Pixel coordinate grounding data
- - -
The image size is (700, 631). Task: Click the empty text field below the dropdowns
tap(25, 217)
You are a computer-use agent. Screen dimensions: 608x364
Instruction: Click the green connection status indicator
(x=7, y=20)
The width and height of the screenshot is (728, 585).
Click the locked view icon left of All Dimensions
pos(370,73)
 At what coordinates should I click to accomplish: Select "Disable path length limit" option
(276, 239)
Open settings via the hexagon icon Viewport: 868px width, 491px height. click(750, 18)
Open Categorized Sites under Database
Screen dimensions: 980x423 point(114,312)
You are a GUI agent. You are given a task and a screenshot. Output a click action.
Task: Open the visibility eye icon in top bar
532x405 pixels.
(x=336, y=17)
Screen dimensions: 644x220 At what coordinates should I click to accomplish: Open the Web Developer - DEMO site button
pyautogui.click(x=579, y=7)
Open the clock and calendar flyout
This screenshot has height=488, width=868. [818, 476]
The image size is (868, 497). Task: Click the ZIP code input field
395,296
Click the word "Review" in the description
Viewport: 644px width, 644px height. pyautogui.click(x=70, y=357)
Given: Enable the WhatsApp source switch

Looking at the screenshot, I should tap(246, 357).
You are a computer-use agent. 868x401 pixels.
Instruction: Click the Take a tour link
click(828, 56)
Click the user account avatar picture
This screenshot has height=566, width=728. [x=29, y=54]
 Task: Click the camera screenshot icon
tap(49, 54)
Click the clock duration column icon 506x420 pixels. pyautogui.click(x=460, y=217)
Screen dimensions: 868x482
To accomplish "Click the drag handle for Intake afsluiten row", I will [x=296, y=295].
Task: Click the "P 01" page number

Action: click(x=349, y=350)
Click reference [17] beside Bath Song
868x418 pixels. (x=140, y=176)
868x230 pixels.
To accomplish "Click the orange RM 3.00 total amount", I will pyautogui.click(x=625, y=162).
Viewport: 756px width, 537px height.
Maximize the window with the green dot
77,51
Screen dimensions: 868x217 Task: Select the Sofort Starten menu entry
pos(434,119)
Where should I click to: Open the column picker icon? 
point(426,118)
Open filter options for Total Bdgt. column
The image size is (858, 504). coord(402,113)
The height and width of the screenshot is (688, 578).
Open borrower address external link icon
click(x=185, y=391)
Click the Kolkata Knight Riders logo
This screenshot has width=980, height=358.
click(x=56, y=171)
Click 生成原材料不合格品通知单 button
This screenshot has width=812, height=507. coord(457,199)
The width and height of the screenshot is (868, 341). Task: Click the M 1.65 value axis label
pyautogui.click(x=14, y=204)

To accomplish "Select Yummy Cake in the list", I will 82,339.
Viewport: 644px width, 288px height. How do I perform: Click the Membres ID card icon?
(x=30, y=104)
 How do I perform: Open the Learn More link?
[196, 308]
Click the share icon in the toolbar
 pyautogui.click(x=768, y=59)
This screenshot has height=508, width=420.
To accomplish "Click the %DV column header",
- - -
WHAT YOU WILL DO: Could you reproduce the data above exactly as given?

ANSWER SPACE:
The image size is (700, 631). Task: Click the empty text field below the dropdowns
tap(25, 217)
You are a computer-use agent. Screen dimensions: 608x364
Instruction: Click the green connection status indicator
(x=7, y=20)
The width and height of the screenshot is (728, 585).
Click the locked view icon left of All Dimensions
pos(370,73)
 At what coordinates should I click to accomplish: Select "Disable path length limit" option
(276, 239)
Open settings via the hexagon icon Viewport: 868px width, 491px height. click(750, 18)
Open Categorized Sites under Database
Screen dimensions: 980x423 point(114,312)
You are a GUI agent. You are given a task and a screenshot. Output a click action.
Task: Open the visibility eye icon in top bar
532x405 pixels.
(x=336, y=17)
Screen dimensions: 644x220 At what coordinates should I click to accomplish: Open the Web Developer - DEMO site button
pyautogui.click(x=579, y=7)
Open the clock and calendar flyout
This screenshot has height=488, width=868. [818, 476]
The image size is (868, 497). Task: Click the ZIP code input field
395,296
Click the word "Review" in the description
Viewport: 644px width, 644px height. pyautogui.click(x=70, y=357)
Given: Enable the WhatsApp source switch

Looking at the screenshot, I should tap(246, 357).
You are a computer-use agent. 868x401 pixels.
Instruction: Click the Take a tour link
click(828, 56)
Click the user account avatar picture
This screenshot has height=566, width=728. [x=29, y=54]
 Task: Click the camera screenshot icon
tap(49, 54)
Click the clock duration column icon 506x420 pixels. pyautogui.click(x=460, y=217)
Screen dimensions: 868x482
To accomplish "Click the drag handle for Intake afsluiten row", I will [x=296, y=295].
Task: Click the "P 01" page number

Action: click(x=349, y=350)
Click reference [17] beside Bath Song
868x418 pixels. (x=140, y=176)
868x230 pixels.
To accomplish "Click the orange RM 3.00 total amount", I will pyautogui.click(x=625, y=162).
Viewport: 756px width, 537px height.
Maximize the window with the green dot
77,51
Screen dimensions: 868x217 Task: Select the Sofort Starten menu entry
pos(434,119)
Where should I click to: Open the column picker icon? 
point(426,118)
Open filter options for Total Bdgt. column
The image size is (858, 504). coord(402,113)
The height and width of the screenshot is (688, 578).
Open borrower address external link icon
click(x=185, y=391)
Click the Kolkata Knight Riders logo
This screenshot has width=980, height=358.
click(x=56, y=171)
Click 生成原材料不合格品通知单 button
This screenshot has width=812, height=507. coord(457,199)
The width and height of the screenshot is (868, 341). Task: Click the M 1.65 value axis label
pyautogui.click(x=14, y=204)

To accomplish "Select Yummy Cake in the list", I will 82,339.
Viewport: 644px width, 288px height. How do I perform: Click the Membres ID card icon?
(x=30, y=104)
 How do I perform: Open the Learn More link?
[196, 308]
Click the share icon in the toolbar
 pyautogui.click(x=768, y=59)
This screenshot has height=508, width=420.
To accomplish "Click the %DV column header",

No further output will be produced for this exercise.